Sales reps spend roughly 30% of their time actually selling, according to Salesforce's State of Sales report. The rest goes to admin work, internal meetings, and researching leads that may not be worth pursuing. A lead scoring model is supposed to fix this by telling reps which leads deserve their attention first.
In practice, most scoring models underperform. The reason is usually the same: the data feeding them is incomplete. A lead fills out a form with their email address and first name. The scoring model needs seniority level, company size, industry, and job function to produce a useful score. Without enrichment, those fields are empty, and the model defaults to treating every lead the same.

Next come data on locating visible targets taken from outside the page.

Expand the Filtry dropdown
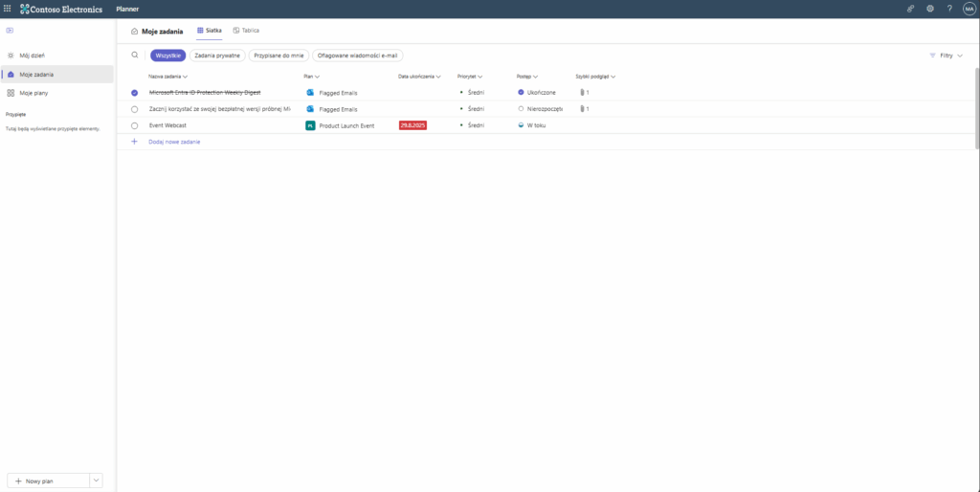 (x=946, y=56)
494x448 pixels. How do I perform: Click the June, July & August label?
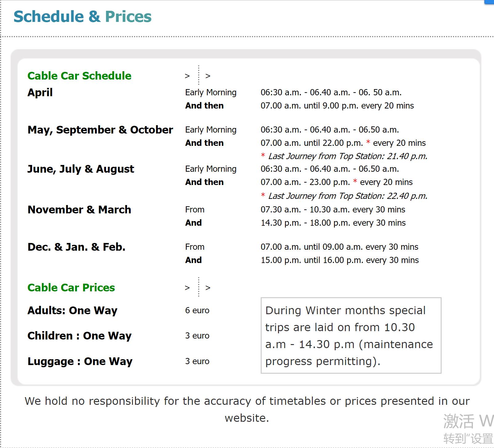click(81, 169)
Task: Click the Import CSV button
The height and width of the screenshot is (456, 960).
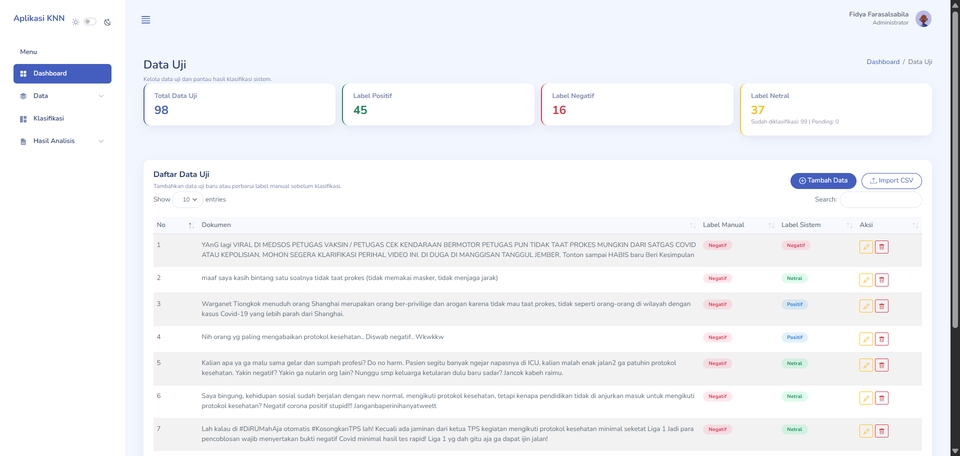Action: 891,181
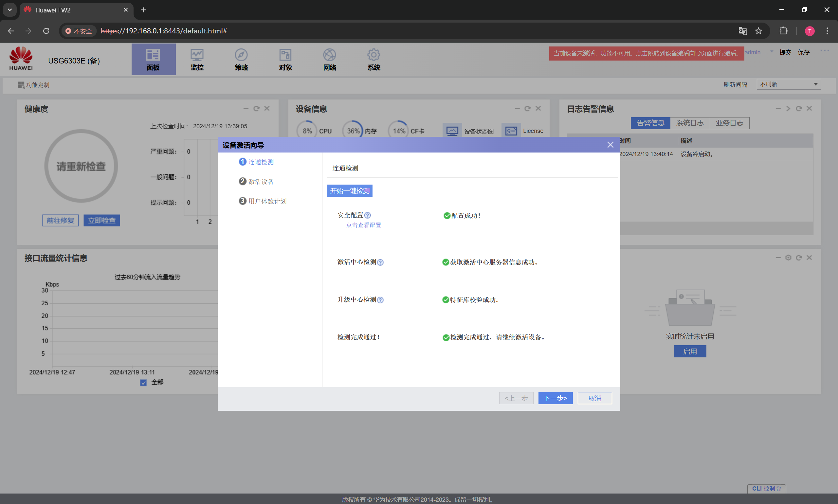838x504 pixels.
Task: Switch to the 业务日志 tab
Action: tap(729, 123)
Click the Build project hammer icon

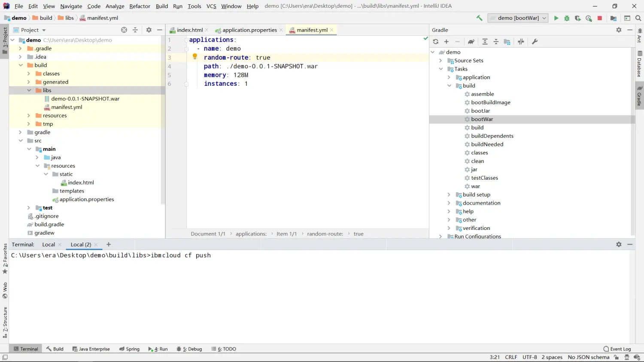[x=479, y=18]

This article walks through how to build a lead scoring model that uses enrichment data as its foundation. Not a conceptual overview (there are plenty of those), but the actual implementation: choosing which fields to score, calibrating point values from your conversion data, setting thresholds, and keeping the model accurate over time.
If you haven't set up an enrichment pipeline yet, start with Building a Real-Time Enrichment Pipeline with a Person API. That covers the plumbing. This article covers what you do with the data once it's flowing.
Why Enrichment Is the Prerequisite
Lead scoring without enrichment is scoring in the dark. According to MarketingSherpa's B2B Marketing Benchmark Report, 61% of B2B marketers send all leads directly to sales without scoring or qualifying them. Only 27% of those leads turn out to be qualified. The result is a sales team buried in leads they can't close.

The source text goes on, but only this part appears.